Pregunta

Say you have a unidirectional one-to-many association from class A to class B, like this:

public class A {
    @OneToMany(cascade = CascadeType.ALL)
    private List<B> myBs;
}

public class B {
    //I know nothing about A
}

In the database, these are connected through a third table, keeping their id's.

Now, I would like to delete a B-object, that is connected to an A. A has its own repository class, and B has its own repository class.

The way this has been done in similar settings in my project, is to first ask the A in question to remove the B in question, and then telling the EnitityManager to remove the B from the database.

This makes me a bit stuck between two choices, where neither of them are optimal in my mind:

  1. The repository method in BRepository handles both the removal of B from the A its connected to, and the removal from the database through the EntityManager. I don't like this, because then B's repository-class will have to manipulate A-objects.

  2. The repository method in BRepository only deals with removal through the EntityManager, leaving it up to the caller to remove it from A's collection. I like this even less, because if someone were to call the repository without first removing the B from A's collection, it will fail horribly.

Of the two I find the first to be by far the best. But still, I don't really think that it's clean.

Is there some construct in Hibernate that allows for the item to be deleted to be removed from any collection it is part of, upon removal from the database? (Trying to just delete the B fails because the A containing it is also loaded in the same transaction, so it fails upon the end of the transaction, when it's trying to store something that is deleted.)

(Would adding mappedBy on the @OneToMany-mapping in A solve the problem?)

¿Fue útil?

Solución

I've found a way to solve this, through the use of orphan deletion.

By changing the mapping in A to this:

public class A {
   @OneToMany(cascade = CascadeType.ALL)
   @Cascade(org.hibernate.annotations.CascadeType.DELETE_ORPHAN)
   private List<B> myBs;
}

I can just say

a.getMyBs().remove(b);

and b will be deleted upon a being persisted.

Otros consejos

Step outside of the Hibernate mind set and ask yourself: Who owns Bs?

Owners are ultimately responsible for their property. Usually, this is true when there can't be a B without an A and each B is owned by exactly one A.

So if the As own the Bs, ARepository is responsible to clean the Bs up.

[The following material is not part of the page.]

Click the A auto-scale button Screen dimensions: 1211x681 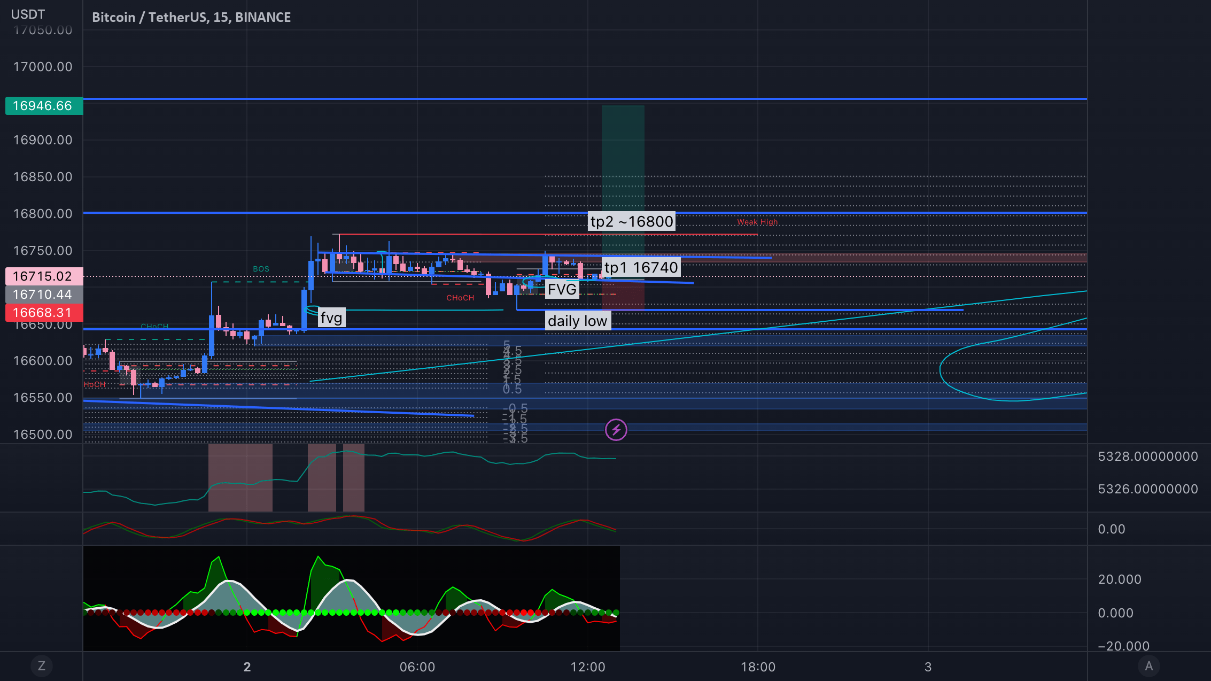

I would create a method in ARepository that does the cleanup and which calls the delete method in BRepository.

If you truly want to keep the repositories separate the other option is to create a service class on top that is aware of both and will handle removals for you in a similar manner to your option 1 approach.

(Would adding mappedBy on the @OneToMany-mapping in A solve the problem?)

I think this depends on he repository implementation. For JPA EntityManager if the session is closed A will be detached when you delete B even if it is a bi-directional mapping.